VAMP8 facilitates cellular proliferation and temozolomide resistance in human glioma cells

As one of the most notorious of malignancies, glioblastoma multiforme (GBM), accounts for 45.2% of all malignant primary brain tumors.1 Despite aggressive surgery, radiation, and chemotherapy, the life expectancy of patients averages a mere 14 months after diagnosis.2 Soluble N-ethylmaleimide-sensitive factor (NSF) receptor (SNARE) is a superfamily of small proteins with more than 35 members in mammals, varying in size and primary structure.3 As an essential mechanism for cellular activities, SNARE has been observed in the progression of various tumors.4,5 Vesicle-associated membrane protein 8 (VAMP8) was first identified as an endosomal SNARE that participates in diverse biological functions including endosomal fusion,6–8 the exocytosis of GLUT4 and insulin,9,10 regulation of exocytosis in secretory cells,11 sequential granule-to-granule fusion,11 and autophagy.12,13 Nevertheless, nobody has reported its involvement in tumor progression.
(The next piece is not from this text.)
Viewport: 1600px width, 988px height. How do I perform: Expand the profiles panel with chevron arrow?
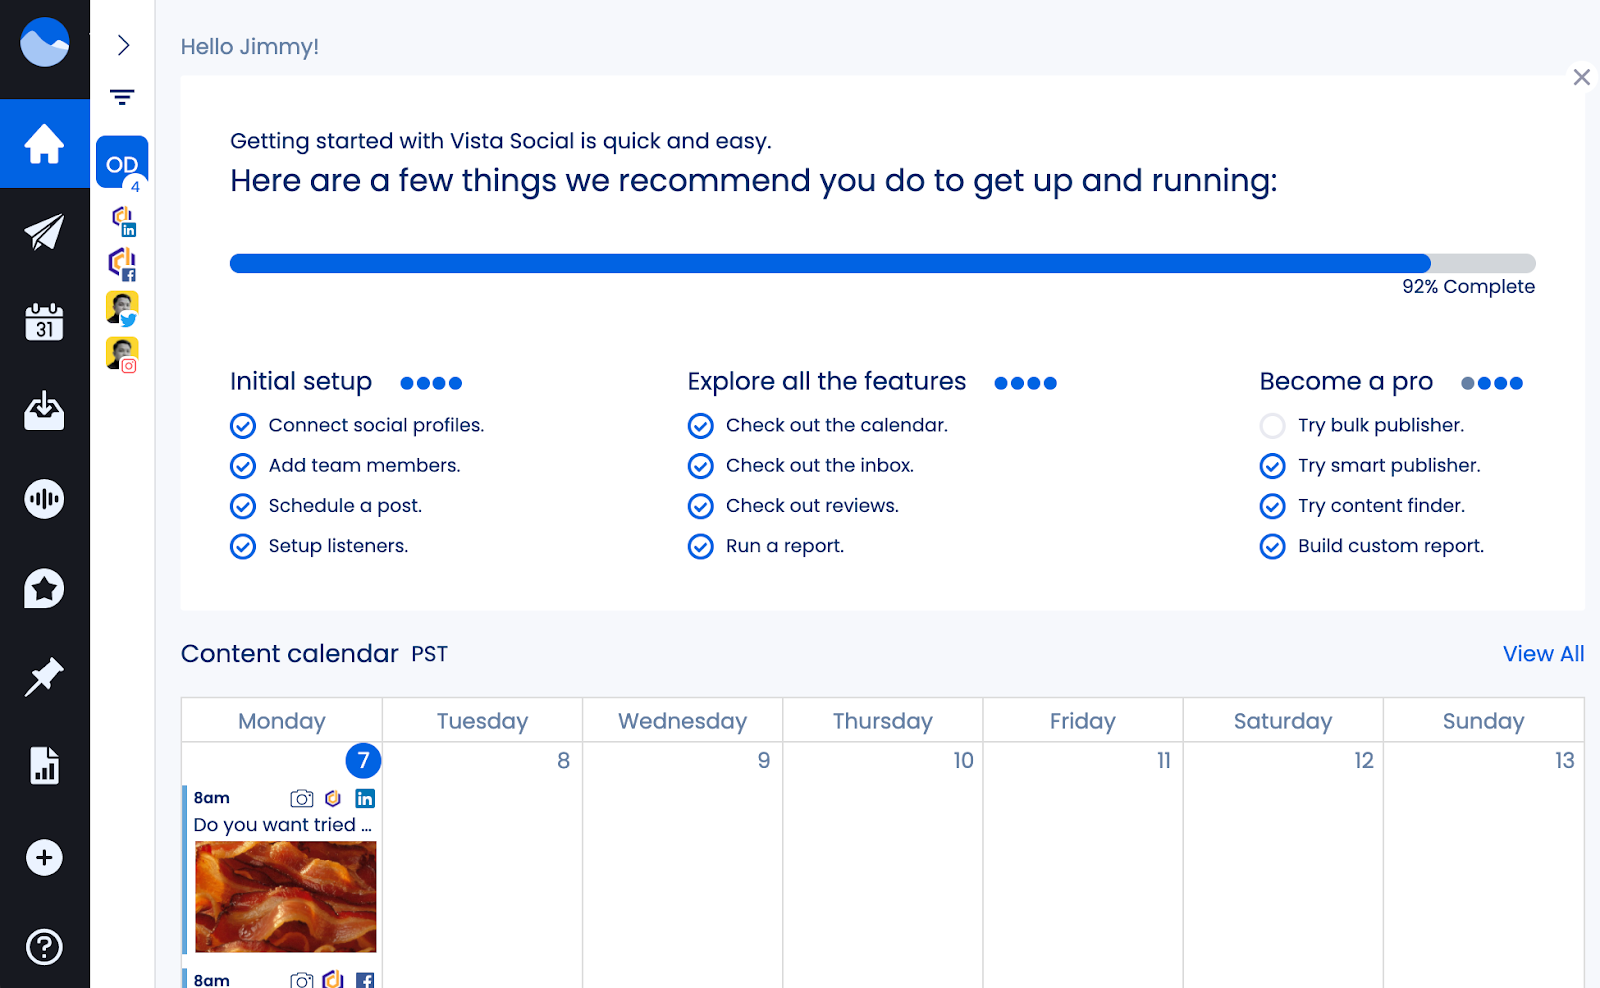click(123, 45)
Temozolomide (TMZ) is the most commonly used chemotherapeutic drug in clinical trials for glioma. However, a large number of patients are resistant to TMZ, which greatly compromise the clinical treatment. Thus, research on TMZ resistance is of great importance for ameliorating the therapeutic efficacy and alleviating the suffering of patients. Autophagy is a dynamic process of protein degradation that is essential for survival, differentiation, development, and homeostasis.14 Despite evidence demonstrating the role of autophagy in modifying TMZ resistance in GBM,15–17 it remains incompletely understood, and clarification is needed. In this study, we first analyzed the expression and prognostic value of VAMP8 in The Cancer Genome Atlas (TCGA) and a cohort of 282 glioma patients, and then investigated its roles on tumorigenisis and TMZ resistance in glioma. Our findings revealed that the dysregulation of VAMP8 is a potential component of glioma pathogenesis and TMZ resistance, which might become a new therapeutic target for patients with glioma.